L’INCONTRO CON L’UOMO MISTERIOSO – L’avvocatessa non è stata ancora ascoltata dagli inquirenti, ma a loro racconterà di un incontro che potrebbe fornire più di un indizio su cosa ci sia dietro l’inchiesta ribattezzata come ‘Listopoli’. “Quando mi hanno contattata dalla segreteria di Valeria Valente – ha spiegato – ho parlato con un uomo che mi ha dato appuntamento in strada, in piazza Municipio”. L’incontro è durato una decina di minuti. L’avvocato non ha chiesto il nome dell’uomo, né saprebbe riconoscerlo visto che si è presentato all’incontro con tanto di “occhiali grandi da sole e cappello”. In quella circostanza la donna ha chiesto più volte come fosse possibile che il suo nome comparisse nella lista dei candidati e, di tutta risposta, l’uomo le ha assicurato che le avrebbero fatto sapere. Fu proprio durante quel fugace incontro che l’uomo le chiese di firmare un modulo già compilato contenuto in una busta della Camera dei deputati, attraverso il quale l’avvocatessa avrebbe dovuto dichiarare di non aver sostenuto spese per la campagna elettorale.
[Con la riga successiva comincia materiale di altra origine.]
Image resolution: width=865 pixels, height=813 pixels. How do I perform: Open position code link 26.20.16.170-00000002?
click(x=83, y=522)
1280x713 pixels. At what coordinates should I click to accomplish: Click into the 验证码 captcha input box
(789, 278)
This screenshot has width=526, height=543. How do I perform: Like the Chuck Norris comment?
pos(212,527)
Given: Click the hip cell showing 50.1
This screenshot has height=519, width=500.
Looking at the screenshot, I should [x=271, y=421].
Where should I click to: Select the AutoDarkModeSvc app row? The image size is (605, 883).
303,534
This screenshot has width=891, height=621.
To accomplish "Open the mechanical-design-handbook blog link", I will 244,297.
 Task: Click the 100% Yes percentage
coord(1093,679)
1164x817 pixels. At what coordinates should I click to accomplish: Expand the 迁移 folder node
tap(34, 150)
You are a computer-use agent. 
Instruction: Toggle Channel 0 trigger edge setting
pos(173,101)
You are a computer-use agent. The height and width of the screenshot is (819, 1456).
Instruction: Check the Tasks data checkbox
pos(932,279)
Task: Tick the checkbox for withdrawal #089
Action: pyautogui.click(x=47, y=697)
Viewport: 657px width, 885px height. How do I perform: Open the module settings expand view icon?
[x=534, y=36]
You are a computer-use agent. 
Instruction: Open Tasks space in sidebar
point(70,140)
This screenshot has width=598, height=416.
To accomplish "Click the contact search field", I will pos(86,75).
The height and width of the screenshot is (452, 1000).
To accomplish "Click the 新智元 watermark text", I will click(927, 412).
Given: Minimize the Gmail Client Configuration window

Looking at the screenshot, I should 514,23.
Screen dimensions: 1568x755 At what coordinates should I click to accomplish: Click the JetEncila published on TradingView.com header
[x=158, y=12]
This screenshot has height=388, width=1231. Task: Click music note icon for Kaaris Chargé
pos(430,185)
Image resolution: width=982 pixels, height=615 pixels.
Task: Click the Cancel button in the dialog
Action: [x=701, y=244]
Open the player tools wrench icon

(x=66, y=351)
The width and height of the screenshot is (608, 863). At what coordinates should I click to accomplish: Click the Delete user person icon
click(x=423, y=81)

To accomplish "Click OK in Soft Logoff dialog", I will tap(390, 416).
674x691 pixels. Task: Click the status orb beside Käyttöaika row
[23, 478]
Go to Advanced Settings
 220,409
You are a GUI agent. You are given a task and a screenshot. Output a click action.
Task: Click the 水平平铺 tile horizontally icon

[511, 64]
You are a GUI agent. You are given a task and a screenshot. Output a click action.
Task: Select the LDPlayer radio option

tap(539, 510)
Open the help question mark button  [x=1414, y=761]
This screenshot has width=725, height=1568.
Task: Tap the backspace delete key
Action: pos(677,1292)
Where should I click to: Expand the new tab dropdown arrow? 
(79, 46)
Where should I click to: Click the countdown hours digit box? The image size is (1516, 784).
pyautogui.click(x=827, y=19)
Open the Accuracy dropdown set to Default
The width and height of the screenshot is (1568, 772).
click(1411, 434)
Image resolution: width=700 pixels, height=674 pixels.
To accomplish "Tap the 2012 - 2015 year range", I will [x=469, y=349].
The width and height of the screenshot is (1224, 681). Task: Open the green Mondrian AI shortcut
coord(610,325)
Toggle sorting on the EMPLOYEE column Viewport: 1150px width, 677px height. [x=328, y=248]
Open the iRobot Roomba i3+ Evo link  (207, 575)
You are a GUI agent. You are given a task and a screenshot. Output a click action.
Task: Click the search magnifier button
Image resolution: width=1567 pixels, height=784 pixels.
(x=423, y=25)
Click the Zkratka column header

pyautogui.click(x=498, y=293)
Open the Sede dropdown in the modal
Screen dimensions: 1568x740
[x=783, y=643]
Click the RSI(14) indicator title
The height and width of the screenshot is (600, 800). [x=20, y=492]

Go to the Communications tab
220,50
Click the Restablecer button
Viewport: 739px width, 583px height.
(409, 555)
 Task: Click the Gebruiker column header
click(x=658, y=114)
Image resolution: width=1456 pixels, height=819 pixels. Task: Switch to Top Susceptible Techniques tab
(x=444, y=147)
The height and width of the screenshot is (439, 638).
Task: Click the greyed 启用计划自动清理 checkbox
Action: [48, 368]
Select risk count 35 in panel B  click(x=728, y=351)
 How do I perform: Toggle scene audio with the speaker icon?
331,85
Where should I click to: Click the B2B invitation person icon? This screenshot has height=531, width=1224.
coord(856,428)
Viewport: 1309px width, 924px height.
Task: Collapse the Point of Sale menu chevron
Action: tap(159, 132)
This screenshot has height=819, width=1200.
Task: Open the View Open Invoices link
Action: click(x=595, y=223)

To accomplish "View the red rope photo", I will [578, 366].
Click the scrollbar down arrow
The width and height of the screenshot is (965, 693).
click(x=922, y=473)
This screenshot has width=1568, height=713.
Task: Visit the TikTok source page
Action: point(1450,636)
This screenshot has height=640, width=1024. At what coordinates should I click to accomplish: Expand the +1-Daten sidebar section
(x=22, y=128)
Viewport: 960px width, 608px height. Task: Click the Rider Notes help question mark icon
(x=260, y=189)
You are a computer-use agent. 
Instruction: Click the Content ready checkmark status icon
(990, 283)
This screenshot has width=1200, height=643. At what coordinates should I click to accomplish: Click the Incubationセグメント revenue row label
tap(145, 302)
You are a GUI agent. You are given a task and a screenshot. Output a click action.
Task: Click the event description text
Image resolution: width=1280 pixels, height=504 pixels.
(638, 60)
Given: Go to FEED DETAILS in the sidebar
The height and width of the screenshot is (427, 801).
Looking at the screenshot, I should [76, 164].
Un modulo destinato al comitato di garanzia elettorale della Corte d’appello. “Per me si trattava di firmare il falso, così mi rifiutai. D’altro canto mi ero già mossa segnalando l’anomalia alla Corte D’Appello” ha raccontato Donatella Biondi. Che, ad oggi, resta l’unica a cui fu chiesto di compilare quel modulo. Forse perché fu l’unica a contattare la segreteria della candidata del Pd. O forse questa vicenda riserva altre sorprese.